OK, so let’s get down to brass tacks – you want to keep your head above water in this nightmare market? Here’s how you do it:

Sell the rips.

There you have it. Forget buying the dips. Sell the rips…

It’s time to flip the switch. We’re no longer in a “BTFD” market (that’s buy the f-ing dips—a catchy trader’s wheeze that’s proven lucrative over the course of this bull market).

All rallies are now guilty until proven innocent. In fact, you can expect to see some really big rallies over the next several weeks. But I won’t trust any of ‘em right off the bat. You shouldn’t either. Why not? Because as a rule, the biggest rallies in stock market history have come during bear markets. It’s that simple.

I dug up an old article from the 2008 meltdown courtesy of the good ol’ USA Today. Check out this tidbit:

Ten of the largest point increases for the Nasdaq composite, for example, occurred in the 2000-2002 bear market. Four of the top five all-time point gains for the Dow also came in the last bear market.
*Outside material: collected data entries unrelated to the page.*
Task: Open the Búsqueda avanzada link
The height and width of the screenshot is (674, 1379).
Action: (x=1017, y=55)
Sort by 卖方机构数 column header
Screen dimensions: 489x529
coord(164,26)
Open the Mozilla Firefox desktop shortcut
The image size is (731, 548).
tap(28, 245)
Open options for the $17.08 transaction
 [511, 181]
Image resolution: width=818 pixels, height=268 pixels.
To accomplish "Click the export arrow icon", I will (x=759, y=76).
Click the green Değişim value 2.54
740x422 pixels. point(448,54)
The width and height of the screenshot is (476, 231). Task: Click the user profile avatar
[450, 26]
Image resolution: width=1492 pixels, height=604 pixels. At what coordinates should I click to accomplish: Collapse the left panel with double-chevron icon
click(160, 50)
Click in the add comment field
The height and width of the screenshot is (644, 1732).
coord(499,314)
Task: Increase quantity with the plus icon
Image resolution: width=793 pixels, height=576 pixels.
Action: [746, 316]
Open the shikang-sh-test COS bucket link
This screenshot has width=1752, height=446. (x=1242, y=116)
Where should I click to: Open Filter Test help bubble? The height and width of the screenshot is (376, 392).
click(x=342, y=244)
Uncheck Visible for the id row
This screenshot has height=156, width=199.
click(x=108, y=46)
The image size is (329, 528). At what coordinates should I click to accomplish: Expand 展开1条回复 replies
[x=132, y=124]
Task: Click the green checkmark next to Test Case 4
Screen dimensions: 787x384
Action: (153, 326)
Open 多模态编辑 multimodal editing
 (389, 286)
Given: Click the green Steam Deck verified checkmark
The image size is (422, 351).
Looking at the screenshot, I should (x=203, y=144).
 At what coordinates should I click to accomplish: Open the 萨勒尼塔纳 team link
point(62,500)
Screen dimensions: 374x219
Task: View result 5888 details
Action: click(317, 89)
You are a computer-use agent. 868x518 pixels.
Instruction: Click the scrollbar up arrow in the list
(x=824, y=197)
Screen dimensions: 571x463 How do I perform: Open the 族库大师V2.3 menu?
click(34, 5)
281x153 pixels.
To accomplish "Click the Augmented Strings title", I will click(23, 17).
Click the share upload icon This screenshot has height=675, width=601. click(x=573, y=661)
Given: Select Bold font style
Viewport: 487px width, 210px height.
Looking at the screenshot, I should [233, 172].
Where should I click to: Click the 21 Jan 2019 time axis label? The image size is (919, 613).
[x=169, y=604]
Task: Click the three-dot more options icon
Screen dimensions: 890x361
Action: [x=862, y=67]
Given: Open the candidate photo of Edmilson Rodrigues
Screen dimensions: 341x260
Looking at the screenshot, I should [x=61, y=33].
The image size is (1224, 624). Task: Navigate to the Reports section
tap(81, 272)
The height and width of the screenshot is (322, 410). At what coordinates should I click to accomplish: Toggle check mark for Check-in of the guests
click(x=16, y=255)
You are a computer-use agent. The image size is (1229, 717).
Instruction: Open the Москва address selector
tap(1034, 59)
Fact is, most folks have forgotten what a market correction feels like. All I’m seeing in the financial media right now are stories about how people shouldn’t panic and how long-term investors haven’t capitulated yet. Wall Street analysts are already trotting out defensive statements on all their favorite stocks. What else would you expect?

But here’s the thing: Monday’s lows are probably still in play.

“This is what’s known as a ‘retest’ in the technical analyst lexicon,” Bloomberg explains.  “Dramatic and climactic selloffs like [Monday]— where it seems like everyone’s throwing out the baby, the bath water, and the whole darn tub— are often followed by sharp recoveries. But just like a horror-movie villain that you think has been slain in the second act, you should know better.”

Just look what happened after the infamous flash crash five years ago:

Flash Cash Redux

So we’re not falling for the usual script. That’s why you should be selling the rips, not buying the dips. Use rallies as an opportunity to get out of any trades that have gone sour.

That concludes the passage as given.